Uma mudança no nível de testosterona no feto após a 11ª semana pode diretamente impactar a masculinização do córtex cerebral bem como impactar as mudanças em outras partes da estrutura cerebral. Isso foi examinado múltiplas vezes em estudos de pessoas designadas mulher ao nascer com HAC (hiperplasia adrenal congênita) e com SIAC (síndrome da insensibilidade androgênica completa).

Nós encontramos uma relação significativa entre testosterona fetal e diferenças por sexo no comportamento de meninas e meninos.

Testosterona Fetal Prediz Comportamento Sexualmente Diferenciado em Meninas e Meninos

Um excesso de testosterona no corpo da mãe durante o segundo trimestre pode e causa masculinização no cérebro de um feto externamente fêmea, e uma interferência na produção ou absorção de testosterona pode e causa feminização do cérebro em um feto externamente macho. Essa interferência não precisa ser externa em origem. Vários fatores genéticos podem fazer o cérebro responder diferentemente à testosterona.

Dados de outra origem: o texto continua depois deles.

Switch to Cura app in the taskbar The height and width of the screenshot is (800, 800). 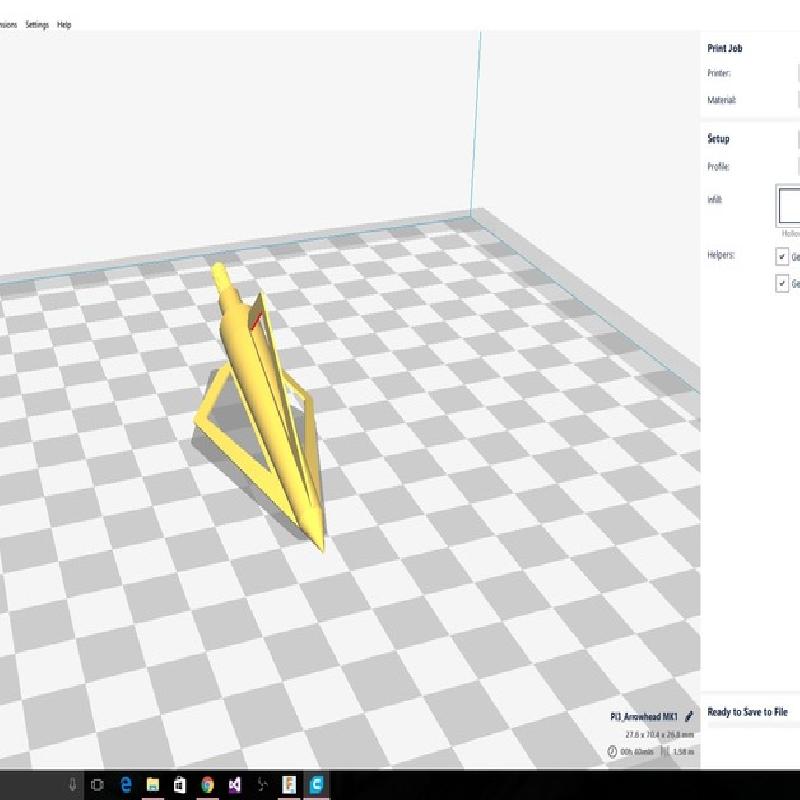316,785
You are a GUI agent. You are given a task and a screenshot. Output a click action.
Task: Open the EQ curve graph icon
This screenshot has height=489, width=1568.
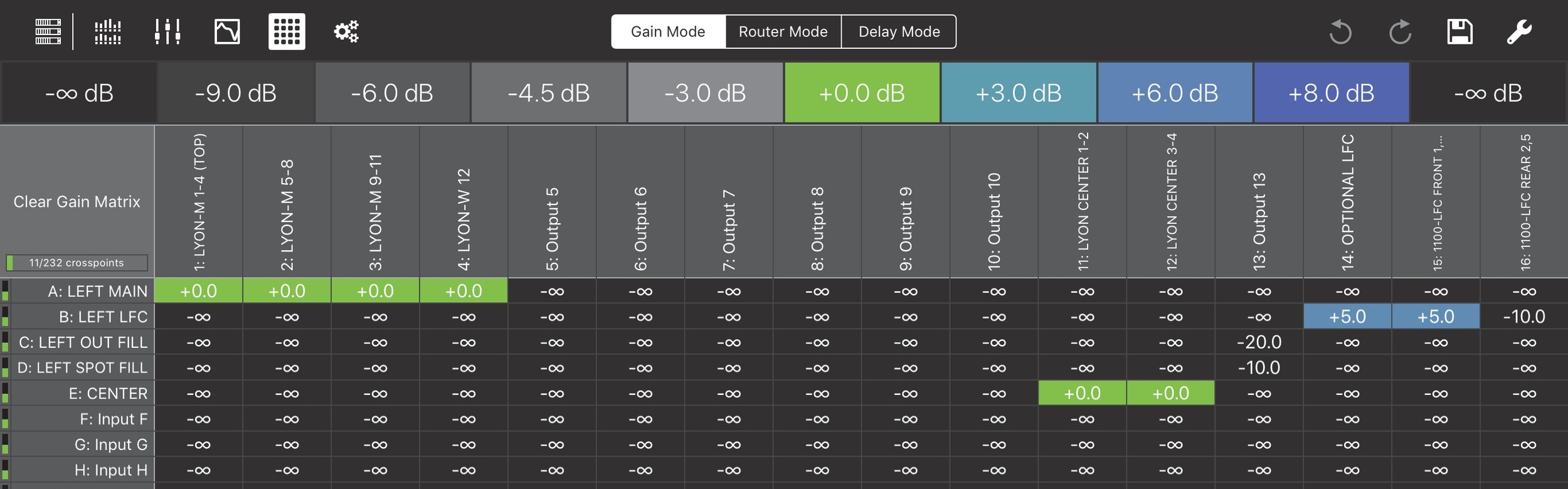[227, 31]
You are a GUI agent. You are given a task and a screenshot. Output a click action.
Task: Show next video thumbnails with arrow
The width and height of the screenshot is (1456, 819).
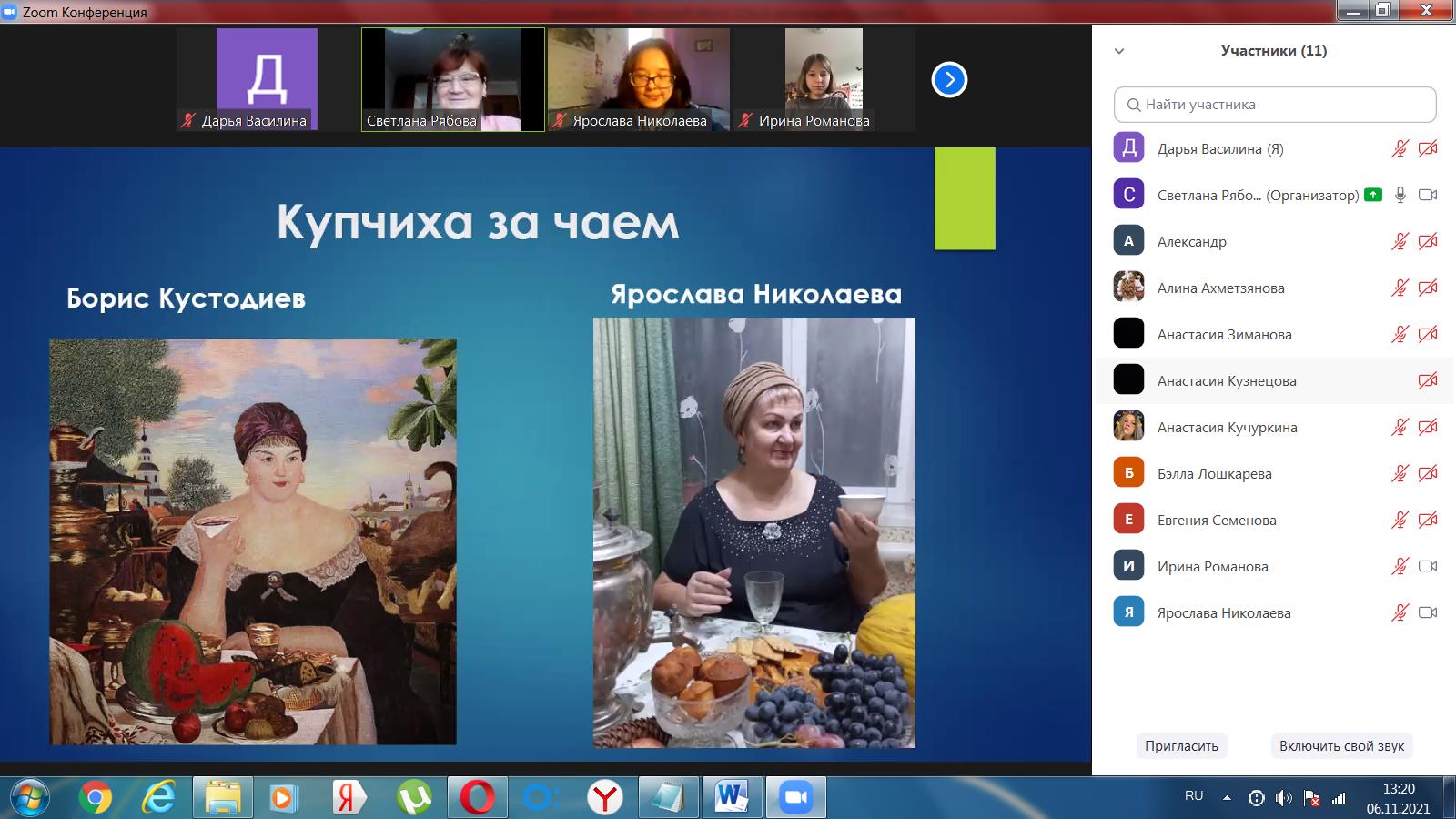coord(949,80)
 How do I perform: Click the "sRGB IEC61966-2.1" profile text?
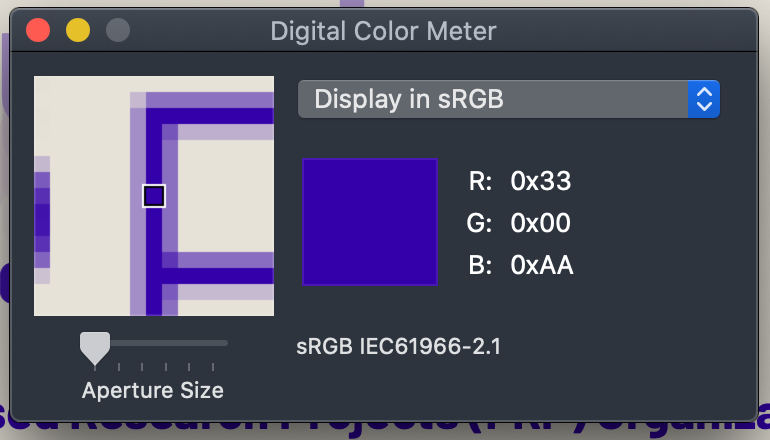[398, 348]
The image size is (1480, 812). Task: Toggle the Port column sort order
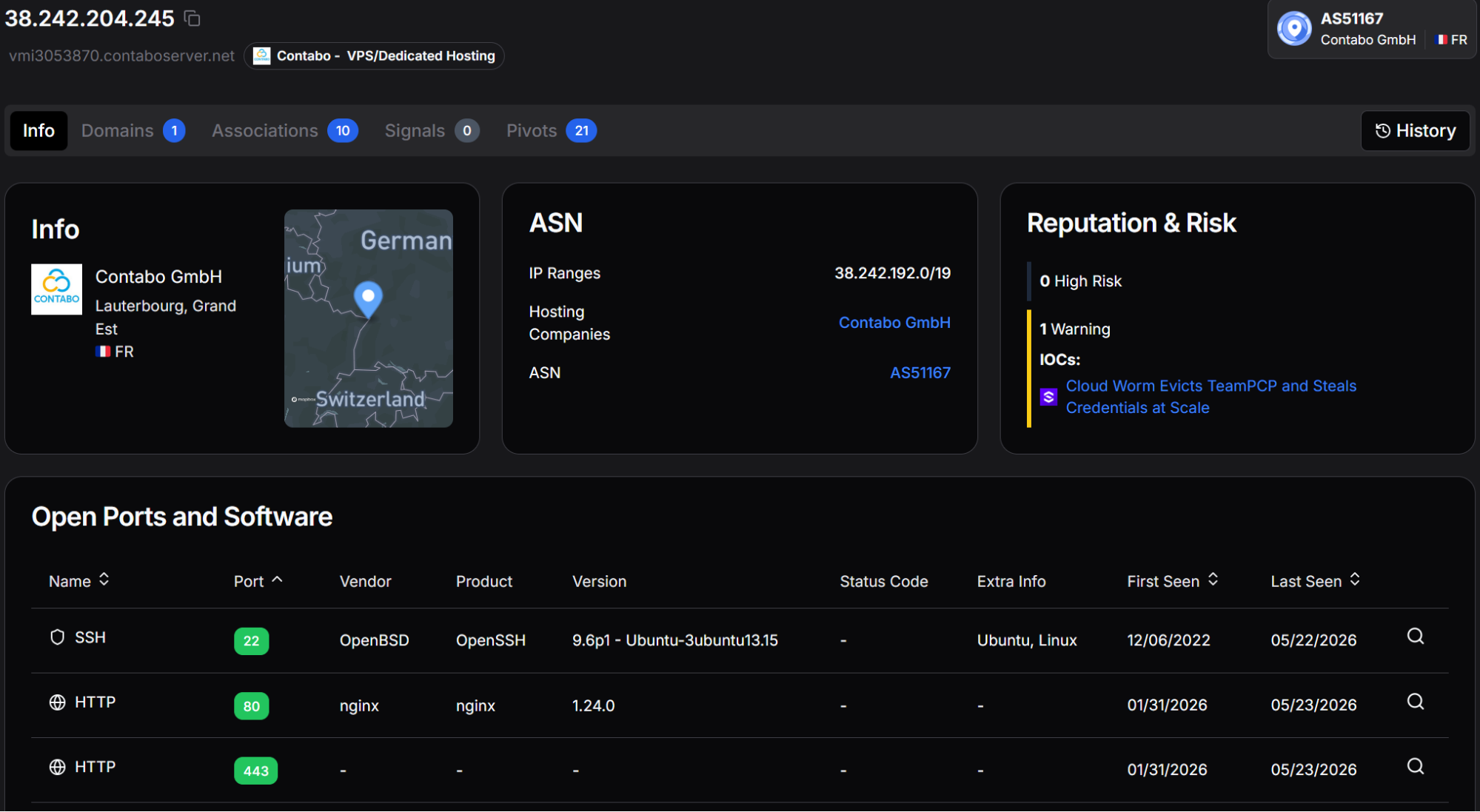(258, 581)
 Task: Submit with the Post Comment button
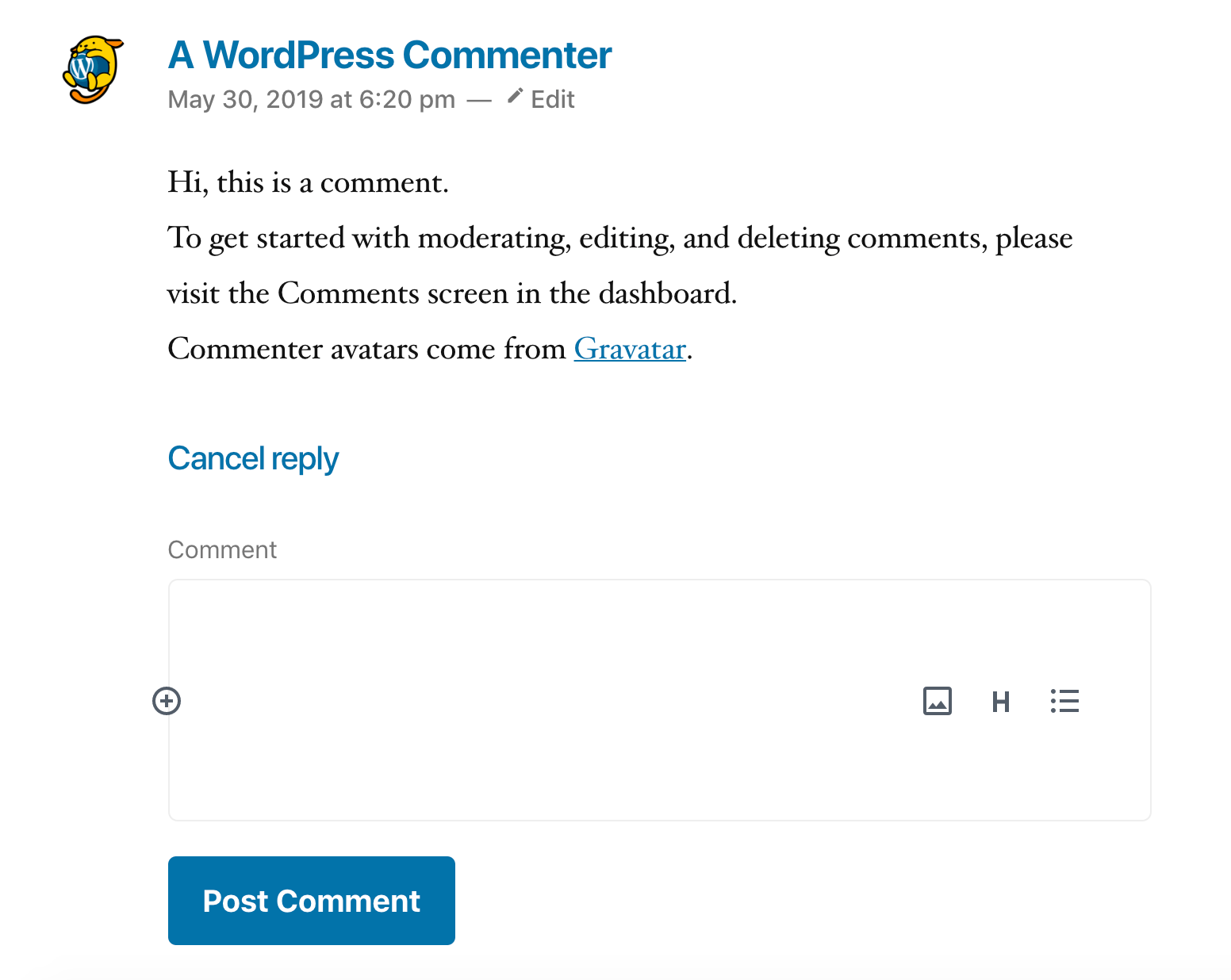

Um estudo decentemente grande de indivíduos trans publicado em 2018 encontrou vários genes estatisticamente mais provável de serem mais longos em mulheres trans (mais longo no sentido de ter mais fragmentos repetidos). Individualmente esses genes podem não ter um impacto forte o bastante para causar mal funcionamento da masculinização, mas em conjunto eles absolutamente podem reduzir a habilidade do cérebro fetal de masculinizar. Esses genes são passados de genitores à prole dando credibilidade a tendência de pais trans terem filhos trans.

Gênero é biológico

Infelizmente, a sociedade ocidental tem ativamente evitado um entendimento mais profundo de gênero. Civilizações antigas o entendiam bem, mas colonialismo as removeu do mapa. Cem anos atrás, cientistas na Alemanha estavam ativamente estudando medicina transgênera e fizeram extraordinários avanços , até os Nazistas queimarem tudo em 1933. Pressões conservadores e fascistas na era moderna tem obstado avanços em saúde trans sempre que possível.

Ainda assim, progresso continua, a cada ano nós aprendemos um pouquinho mais.

O que sabemos com certeza é que transgeneridade não é uma condição psicológica, não é algo causado por trauma ou qualquer influência externa, nada pode fazer uma pessoa transgênera. Isso acontece no útero, e não é algo que a pessoa pode escolher tal qual não pode escolher sua raça ou cor dos olhos. Isso não tem nada a ver com orientação sexual, isso não tem nada a ver com taras ou fetiches, e isso não tem nada a ver com influências de seus pais ou seus pares. Crianças cisgêneras e transgêneras são igualmente firmes em suas identidades de gênero.